Praat for Beginners:
Tutoral: What are formants?

  • A formant is a concentration of acoustic energy around a particular frequency in the speech wave. There are several formants, each at a different frequency, roughly one in each 1000Hz band for average men. The corresponding range for average women is one formant every 1100Hz. The true range depends on the actual length of the vocal tract. Each formant corresponds to a resonance mode of the vocal tract.
  • Formants can be seen very clearly in a wideband spectrogram, where they are displayed as dark bands. The darker a formant is reproduced in the spectrogram, the stronger it is (the more energy there is around its frequency, or the more audible it is):
  • The green arrows at F on this spectrogram point out six instances of the lowest formant. The next formant occurs just above these, between 1 and 2 Khz. Then the next is just above that, between 2 and 3kHz. And so on.
  • When you look at a spectrogram, like this example, you will see formants everywhere, in both vowels and consonants. To understand why, you must recall the source-filter theory of speech production. The vocal tract filters a source sound (e.g. periodic voice vibrations or aperiodic hissing) and the result of the filtering is the sound you can hear and record outside the lips and show on a spectrogram. Formants occur, and are seen on spectrograms, around frequencies that correspond to the resonances of the vocal tract, i.e. at frequencies where the impedence is low (impedence is resistance to vibration at a given frequency).

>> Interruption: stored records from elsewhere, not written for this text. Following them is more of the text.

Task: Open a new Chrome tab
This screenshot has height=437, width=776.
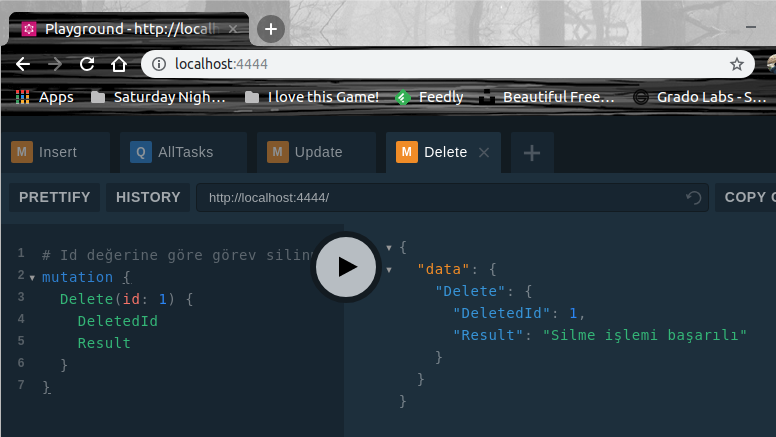Action: click(x=271, y=29)

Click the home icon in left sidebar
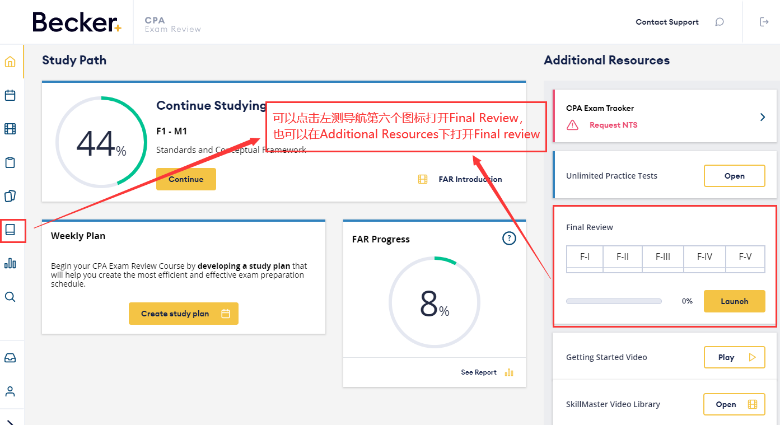tap(11, 62)
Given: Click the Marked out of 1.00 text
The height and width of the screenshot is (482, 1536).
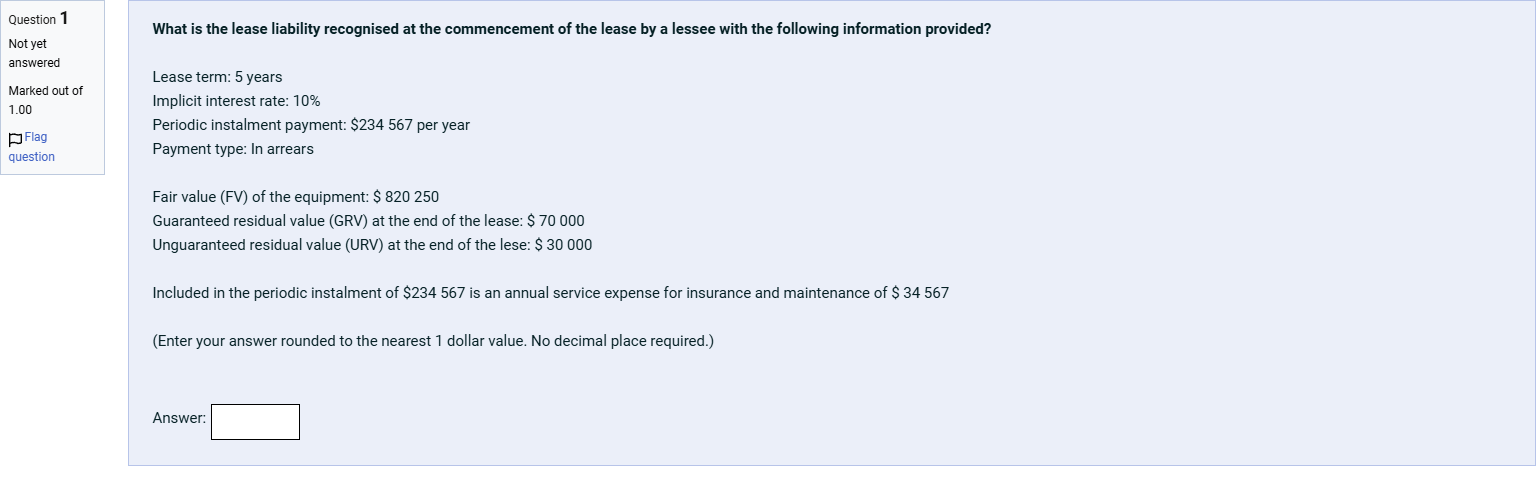Looking at the screenshot, I should (x=45, y=100).
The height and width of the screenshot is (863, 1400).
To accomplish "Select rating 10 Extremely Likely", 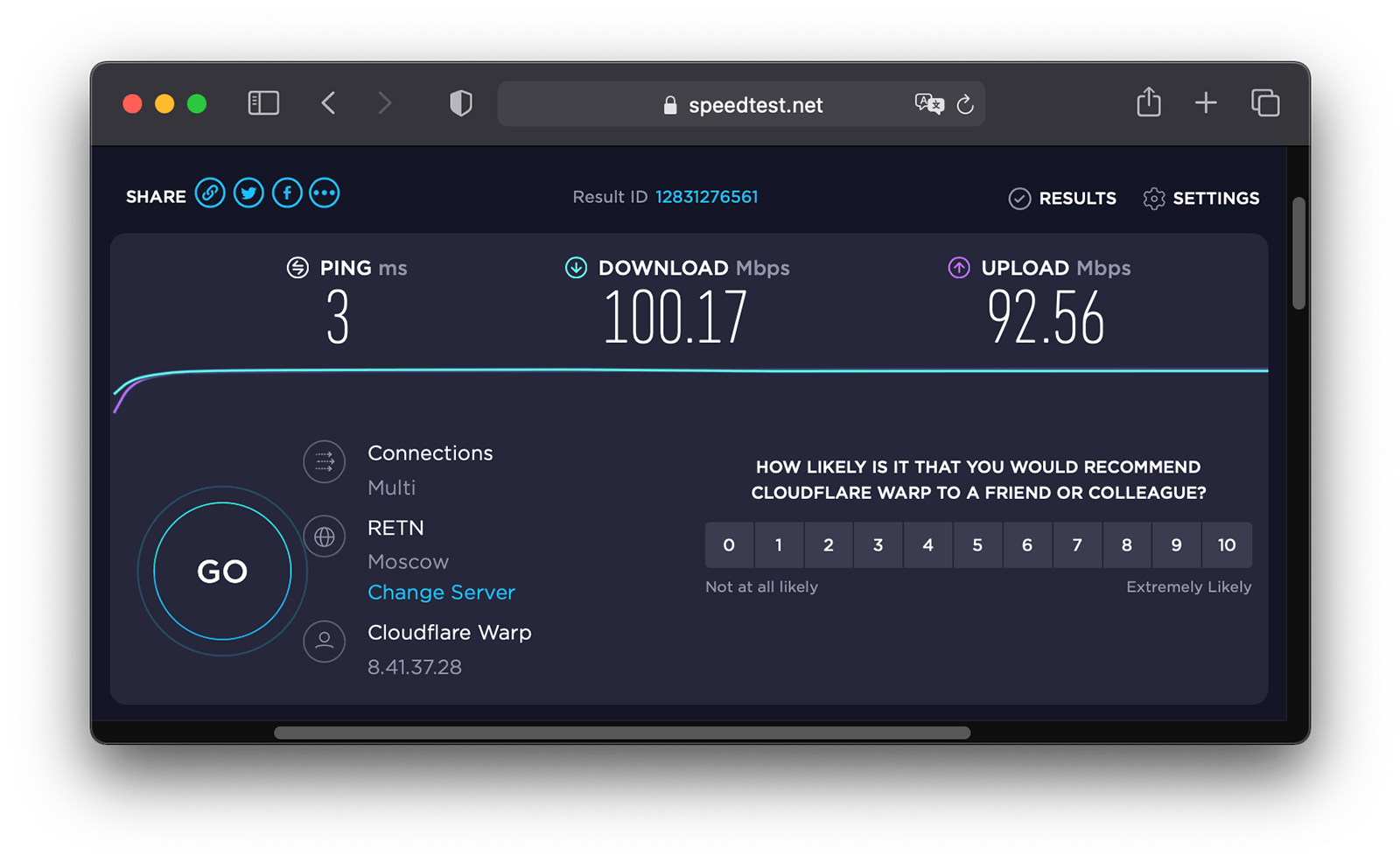I will pos(1227,545).
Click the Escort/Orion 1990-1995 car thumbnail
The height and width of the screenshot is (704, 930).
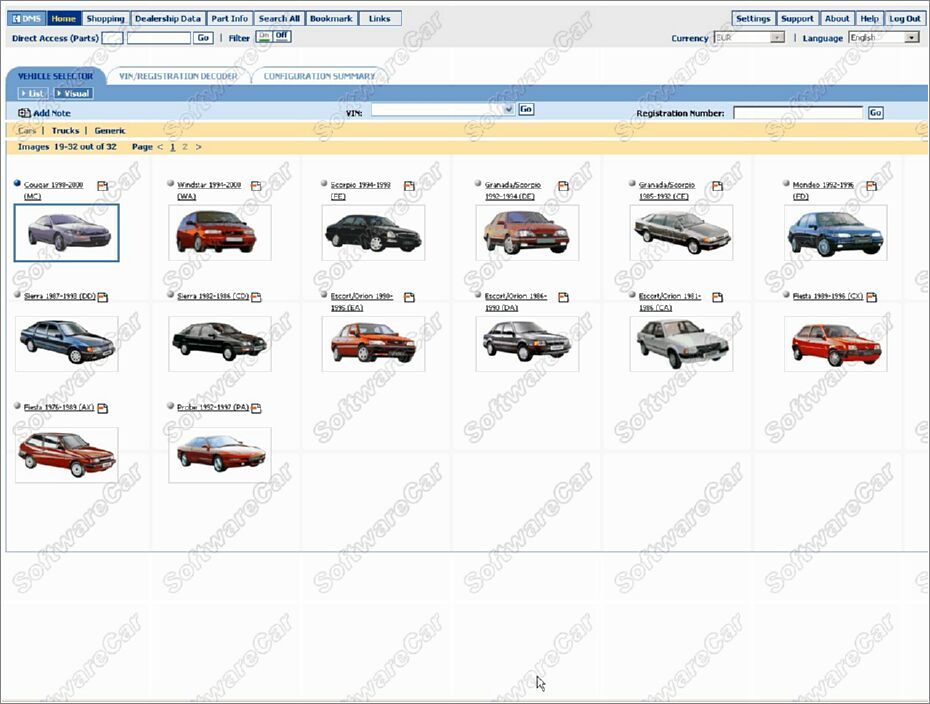pos(373,342)
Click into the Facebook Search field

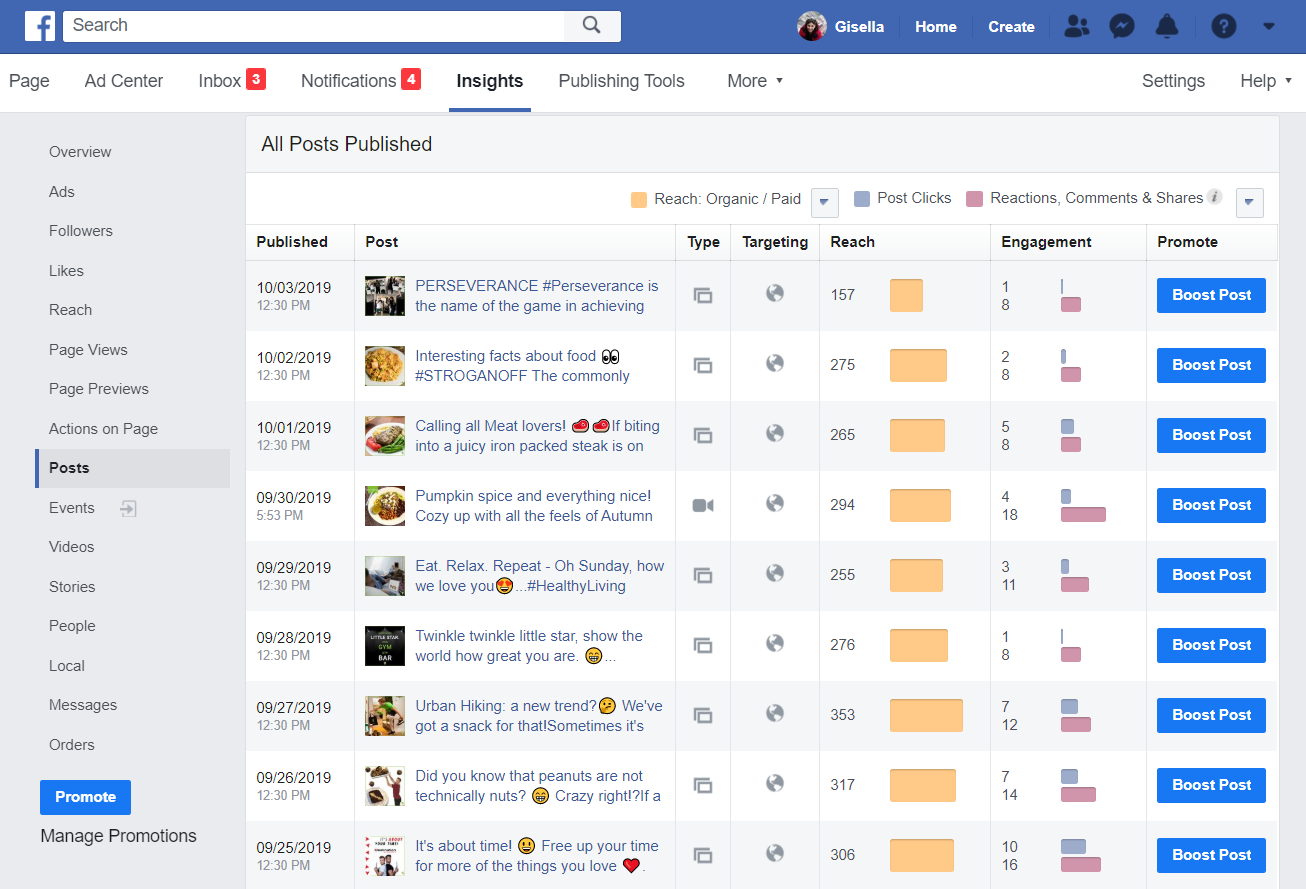[312, 26]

  • But there is a difference between oral vowels on the one hand, and consonants and nasal vowels on the other. For consonants, there are also antiresonances in the vocal tract at one or more frequencies due to oral constrictions. An antiresonance is the opposite of a resonance, such that the impedence is high rather than low at those frequencies. Consequently, they attenuate or eliminate formants at or near these frequencies, so that they appear weakened, or are missing altogether, when you look at spectrograms. That is why, for example, it is difficult to see formants below 3000 or 4000Hz for the two instances of [s] in the spectrogram above.
  • In addition, for nasal consonants and nasal vowels, the vocal tract divides into a nasal branch and an oral branch, and interference between these branches produces more antiresonances. Furthermore, nasal consonants and nasal vowels can exhibit additional formants, nasal formants, arising from resonance within the nasal branch. Consequently, nasal vowels may show one or more additional formants due to nasal resonance, while one or more oral formants may be weakened or missing due to nasal antiresonance.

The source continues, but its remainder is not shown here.